STATED EXERCISE: Give the entries from the start through the line containing "will pyautogui.click(x=14, y=225)." again, with "Space logo" changed to "Orbit logo" and nothing else altered.

SUPPLIED ENTRIES:
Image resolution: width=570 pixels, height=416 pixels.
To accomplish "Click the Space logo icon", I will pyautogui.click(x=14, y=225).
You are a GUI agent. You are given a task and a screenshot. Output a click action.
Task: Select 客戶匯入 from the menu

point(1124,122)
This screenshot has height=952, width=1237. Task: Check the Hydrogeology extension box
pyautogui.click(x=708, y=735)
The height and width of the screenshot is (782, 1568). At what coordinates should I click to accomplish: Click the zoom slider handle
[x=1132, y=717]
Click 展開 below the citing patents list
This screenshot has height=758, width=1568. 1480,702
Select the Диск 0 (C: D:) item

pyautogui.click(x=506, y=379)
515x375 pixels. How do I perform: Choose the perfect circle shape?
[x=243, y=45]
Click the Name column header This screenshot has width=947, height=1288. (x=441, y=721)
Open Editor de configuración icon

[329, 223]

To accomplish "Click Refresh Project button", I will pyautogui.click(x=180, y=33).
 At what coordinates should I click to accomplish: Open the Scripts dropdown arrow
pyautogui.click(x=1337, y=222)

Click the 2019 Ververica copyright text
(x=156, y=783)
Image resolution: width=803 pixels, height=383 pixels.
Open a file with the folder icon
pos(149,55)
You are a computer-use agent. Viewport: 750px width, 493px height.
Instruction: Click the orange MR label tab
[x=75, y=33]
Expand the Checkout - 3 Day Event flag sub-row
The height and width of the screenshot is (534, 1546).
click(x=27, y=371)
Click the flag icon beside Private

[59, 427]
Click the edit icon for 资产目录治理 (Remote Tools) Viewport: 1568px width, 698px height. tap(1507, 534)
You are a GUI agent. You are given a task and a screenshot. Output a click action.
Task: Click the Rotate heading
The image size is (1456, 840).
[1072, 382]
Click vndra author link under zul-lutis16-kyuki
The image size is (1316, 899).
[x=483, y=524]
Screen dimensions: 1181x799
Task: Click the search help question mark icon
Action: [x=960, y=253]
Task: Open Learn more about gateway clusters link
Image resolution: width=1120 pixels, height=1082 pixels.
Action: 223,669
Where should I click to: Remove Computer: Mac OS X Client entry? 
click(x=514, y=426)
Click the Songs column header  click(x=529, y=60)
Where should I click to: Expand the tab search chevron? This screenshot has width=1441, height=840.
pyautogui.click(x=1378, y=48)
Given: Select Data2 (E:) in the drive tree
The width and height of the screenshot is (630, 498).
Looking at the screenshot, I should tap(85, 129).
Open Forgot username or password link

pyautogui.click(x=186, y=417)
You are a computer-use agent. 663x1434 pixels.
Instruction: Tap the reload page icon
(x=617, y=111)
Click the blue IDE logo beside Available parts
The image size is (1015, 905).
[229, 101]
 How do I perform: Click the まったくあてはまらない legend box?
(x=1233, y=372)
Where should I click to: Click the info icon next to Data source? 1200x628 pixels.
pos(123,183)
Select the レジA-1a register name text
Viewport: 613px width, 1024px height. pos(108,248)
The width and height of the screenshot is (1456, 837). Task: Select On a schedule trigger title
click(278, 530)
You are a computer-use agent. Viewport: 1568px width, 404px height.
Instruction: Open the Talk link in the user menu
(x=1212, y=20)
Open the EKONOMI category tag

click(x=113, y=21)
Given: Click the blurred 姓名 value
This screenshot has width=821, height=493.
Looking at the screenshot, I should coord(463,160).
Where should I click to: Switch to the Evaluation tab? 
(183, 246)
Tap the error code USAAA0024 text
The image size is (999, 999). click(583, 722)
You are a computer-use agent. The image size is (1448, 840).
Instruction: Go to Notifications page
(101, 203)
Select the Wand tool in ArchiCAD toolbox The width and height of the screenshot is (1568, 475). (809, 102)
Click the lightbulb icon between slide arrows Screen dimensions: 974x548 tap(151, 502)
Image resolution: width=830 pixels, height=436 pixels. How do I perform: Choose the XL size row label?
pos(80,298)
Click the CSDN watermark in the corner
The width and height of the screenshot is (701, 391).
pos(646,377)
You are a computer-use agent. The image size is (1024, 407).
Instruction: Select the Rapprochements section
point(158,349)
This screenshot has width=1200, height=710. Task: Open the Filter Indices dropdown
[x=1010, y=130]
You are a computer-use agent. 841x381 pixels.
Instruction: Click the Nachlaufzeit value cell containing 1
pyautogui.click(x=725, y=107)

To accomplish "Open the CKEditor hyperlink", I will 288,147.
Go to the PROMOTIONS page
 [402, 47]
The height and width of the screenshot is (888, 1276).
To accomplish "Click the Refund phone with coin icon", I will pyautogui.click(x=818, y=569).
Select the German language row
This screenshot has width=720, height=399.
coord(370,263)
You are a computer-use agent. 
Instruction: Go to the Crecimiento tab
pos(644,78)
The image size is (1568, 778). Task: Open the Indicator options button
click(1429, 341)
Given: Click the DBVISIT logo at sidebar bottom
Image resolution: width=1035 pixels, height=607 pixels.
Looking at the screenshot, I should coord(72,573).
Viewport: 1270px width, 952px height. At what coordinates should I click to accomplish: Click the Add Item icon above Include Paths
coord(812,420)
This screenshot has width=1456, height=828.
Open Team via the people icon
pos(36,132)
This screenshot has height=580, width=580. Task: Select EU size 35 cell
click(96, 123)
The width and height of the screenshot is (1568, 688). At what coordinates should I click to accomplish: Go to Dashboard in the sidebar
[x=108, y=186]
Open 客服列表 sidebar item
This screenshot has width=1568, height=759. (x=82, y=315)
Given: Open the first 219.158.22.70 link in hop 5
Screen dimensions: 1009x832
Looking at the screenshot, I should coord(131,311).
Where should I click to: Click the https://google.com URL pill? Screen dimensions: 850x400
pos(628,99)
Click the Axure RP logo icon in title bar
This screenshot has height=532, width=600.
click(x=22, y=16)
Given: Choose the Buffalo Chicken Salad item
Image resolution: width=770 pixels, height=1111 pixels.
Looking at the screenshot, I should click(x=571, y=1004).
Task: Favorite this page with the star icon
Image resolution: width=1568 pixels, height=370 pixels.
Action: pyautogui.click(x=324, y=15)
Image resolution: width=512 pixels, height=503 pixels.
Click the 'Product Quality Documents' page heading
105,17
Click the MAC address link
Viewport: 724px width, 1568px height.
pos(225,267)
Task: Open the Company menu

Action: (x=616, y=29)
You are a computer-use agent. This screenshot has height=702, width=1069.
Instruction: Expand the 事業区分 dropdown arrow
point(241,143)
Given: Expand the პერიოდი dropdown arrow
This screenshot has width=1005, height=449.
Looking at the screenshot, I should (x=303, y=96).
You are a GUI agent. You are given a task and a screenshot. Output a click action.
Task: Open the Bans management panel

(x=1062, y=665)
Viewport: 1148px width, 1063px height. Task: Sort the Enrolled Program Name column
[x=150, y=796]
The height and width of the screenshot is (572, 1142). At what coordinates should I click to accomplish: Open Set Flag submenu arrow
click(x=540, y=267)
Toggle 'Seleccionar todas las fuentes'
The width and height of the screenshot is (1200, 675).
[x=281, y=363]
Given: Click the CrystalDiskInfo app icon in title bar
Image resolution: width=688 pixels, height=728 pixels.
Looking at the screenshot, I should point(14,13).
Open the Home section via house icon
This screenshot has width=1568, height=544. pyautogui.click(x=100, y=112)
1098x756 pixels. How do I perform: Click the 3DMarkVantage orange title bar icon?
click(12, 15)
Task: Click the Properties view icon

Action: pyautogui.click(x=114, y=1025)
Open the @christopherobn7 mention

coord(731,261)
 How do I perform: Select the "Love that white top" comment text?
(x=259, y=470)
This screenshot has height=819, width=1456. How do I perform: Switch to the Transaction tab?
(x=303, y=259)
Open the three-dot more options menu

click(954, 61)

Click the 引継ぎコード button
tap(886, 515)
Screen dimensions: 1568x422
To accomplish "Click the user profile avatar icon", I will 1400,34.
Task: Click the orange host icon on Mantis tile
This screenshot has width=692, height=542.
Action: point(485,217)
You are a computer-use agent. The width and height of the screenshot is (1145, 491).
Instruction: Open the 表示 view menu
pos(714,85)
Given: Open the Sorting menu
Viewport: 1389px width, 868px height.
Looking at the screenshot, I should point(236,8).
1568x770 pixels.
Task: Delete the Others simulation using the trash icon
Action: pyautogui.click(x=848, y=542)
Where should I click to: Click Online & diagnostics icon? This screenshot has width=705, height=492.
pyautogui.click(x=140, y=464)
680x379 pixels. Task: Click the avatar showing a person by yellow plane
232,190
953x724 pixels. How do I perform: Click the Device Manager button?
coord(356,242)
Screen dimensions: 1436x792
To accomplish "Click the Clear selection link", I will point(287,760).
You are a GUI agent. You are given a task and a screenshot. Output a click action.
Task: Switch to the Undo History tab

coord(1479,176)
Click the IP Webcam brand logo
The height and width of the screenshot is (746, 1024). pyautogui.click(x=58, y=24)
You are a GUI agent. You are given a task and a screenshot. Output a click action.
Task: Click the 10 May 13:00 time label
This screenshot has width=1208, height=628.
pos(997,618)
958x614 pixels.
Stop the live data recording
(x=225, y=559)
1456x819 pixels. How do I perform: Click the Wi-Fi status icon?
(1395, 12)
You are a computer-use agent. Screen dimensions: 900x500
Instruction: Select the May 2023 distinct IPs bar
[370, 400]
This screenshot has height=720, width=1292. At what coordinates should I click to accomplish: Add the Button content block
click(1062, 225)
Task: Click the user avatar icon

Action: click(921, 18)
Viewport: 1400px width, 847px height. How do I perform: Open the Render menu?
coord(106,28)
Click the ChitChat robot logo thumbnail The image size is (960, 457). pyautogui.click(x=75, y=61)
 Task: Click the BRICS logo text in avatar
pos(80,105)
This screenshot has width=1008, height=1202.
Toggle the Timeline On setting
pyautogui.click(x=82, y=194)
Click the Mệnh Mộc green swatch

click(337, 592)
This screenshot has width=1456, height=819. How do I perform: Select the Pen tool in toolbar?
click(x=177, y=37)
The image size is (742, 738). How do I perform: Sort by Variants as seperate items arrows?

FINISHED ANSWER:
Image resolution: width=570 pixels, height=416 pixels.
To accomplish "Click the Orbit logo icon", I will pyautogui.click(x=14, y=225).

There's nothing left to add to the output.